Manual culture of iPSCs is variable and labor-intensive, posing significant challenges for high-throughput applications. To address this problem, the SCTL developed and tested automated cell culture methods that enable standardization, biomanufacturing or large cell numbers, and increases the efficiency of collaborative projects. Using a robotic platform system (Sartorius CompacT SelecT™), SCTL scientists automated all essential steps of iPSC culture and directed differentiation (e.g., neurons, cardiomyocytes, and hepatocytes) under chemically defined conditions. This approach allows rapid and standardized manufacturing of billions of iPSCs that can be produced in parallel from up to 90 different patient-and disease-specific cell lines. Overall, non-stop robotic iPSC culture can increase scientific rigor and productivity to overcome major obstacles in the translation of iPSCs into therapies. To learn more about robotic iPSC culture, read our preprint available on bioRxiv. Once the article is published, the supporting protocol and datasets will be shared on our iPSC Portal Resources page.

Foundational datasets and resources for stem cell biology and regenerative medicine (iPSC Portal)

As part of the NCATS Division of Preclinical Innovation, the SCTL has access to advanced high-throughput and high-content screening, multi-omics technologies, and functional cell characterization methods that are being used in an integrated fashion. The setup is ideal for discovery biology and generation of foundational datasets and resources to enable translational work. Depending on projects, quantitative high-throughput screening is carried out using NCATS’ large chemical libraries or genome-wide functional screens enabling systematic gene knockdown studies. Next-generation sequencing using latest technologies (Illumina NovaSeq™ 6000), various single-cell analysis platforms (e.g., 10X Genomics Chromium, Fluidigm Hyperion™, and Fluidigm Helios™), and high-throughput electrophysiology (Axion Biosystems Maestro APEX™) generate unique datasets, which will be shared with the scientific community. Once SCTL publications are available online, the supporting omics data (e.g., transcriptome, proteome), qHTS, and other data sets will be made available to the public in interactive and/or raw formats. To address the issues of reproducibility that have been a significant obstacle in the stem cell field, SCTL will also provide detailed protocols for researchers seeking to replicate or expand upon our work. To see all available protocols and datasets, visit the iPSC Portal Resources page.

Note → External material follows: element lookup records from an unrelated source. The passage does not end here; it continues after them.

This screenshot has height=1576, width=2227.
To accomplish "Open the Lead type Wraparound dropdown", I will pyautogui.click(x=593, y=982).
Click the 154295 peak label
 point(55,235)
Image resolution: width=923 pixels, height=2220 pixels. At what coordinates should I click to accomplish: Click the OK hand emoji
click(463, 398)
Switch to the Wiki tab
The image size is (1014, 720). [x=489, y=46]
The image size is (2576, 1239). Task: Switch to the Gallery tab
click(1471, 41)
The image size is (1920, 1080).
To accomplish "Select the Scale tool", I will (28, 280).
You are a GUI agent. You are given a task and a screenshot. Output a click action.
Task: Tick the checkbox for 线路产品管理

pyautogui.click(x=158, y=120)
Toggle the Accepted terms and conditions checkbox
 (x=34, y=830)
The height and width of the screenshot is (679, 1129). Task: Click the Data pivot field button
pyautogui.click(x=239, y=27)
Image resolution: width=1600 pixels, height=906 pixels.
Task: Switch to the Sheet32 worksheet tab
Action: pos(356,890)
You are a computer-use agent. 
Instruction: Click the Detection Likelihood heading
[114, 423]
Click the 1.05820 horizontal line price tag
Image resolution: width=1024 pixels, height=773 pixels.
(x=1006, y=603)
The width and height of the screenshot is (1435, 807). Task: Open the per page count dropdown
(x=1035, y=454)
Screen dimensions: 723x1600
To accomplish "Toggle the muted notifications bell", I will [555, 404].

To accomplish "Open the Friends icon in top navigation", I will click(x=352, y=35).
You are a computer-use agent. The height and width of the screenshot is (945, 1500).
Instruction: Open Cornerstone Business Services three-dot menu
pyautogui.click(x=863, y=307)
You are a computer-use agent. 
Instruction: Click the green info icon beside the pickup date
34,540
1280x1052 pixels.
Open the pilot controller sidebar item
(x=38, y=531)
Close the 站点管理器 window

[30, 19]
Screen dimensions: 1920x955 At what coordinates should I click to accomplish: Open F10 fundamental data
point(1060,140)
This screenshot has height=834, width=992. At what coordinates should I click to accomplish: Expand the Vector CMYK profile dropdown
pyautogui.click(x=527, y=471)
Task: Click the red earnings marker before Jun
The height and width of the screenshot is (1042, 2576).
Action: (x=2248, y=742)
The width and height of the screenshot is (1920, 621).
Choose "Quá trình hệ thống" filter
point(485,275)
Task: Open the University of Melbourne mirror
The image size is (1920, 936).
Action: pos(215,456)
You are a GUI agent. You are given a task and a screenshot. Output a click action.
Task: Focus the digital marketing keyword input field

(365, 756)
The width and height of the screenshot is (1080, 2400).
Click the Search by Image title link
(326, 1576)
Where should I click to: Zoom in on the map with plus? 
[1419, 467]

Using iPSCs to address public health emergencies

 As part of the NCATS mission, SCTL scientists study important translational problems and develop new therapeutic strategies for public health emergencies. Current projects are focused on identifying new drugs and drug combinations of already approved drugs that can be used against Zika virus and SARS-CoV-2 (drug repurposing). In multiple collaborative projects, the SCTL is also working on projects that utilize iPSC technology to fight the opioid crisis and develop non-addictive pain drugs as part of the NIH Helping to End Addiction Long-termSM (HEAL) initiative.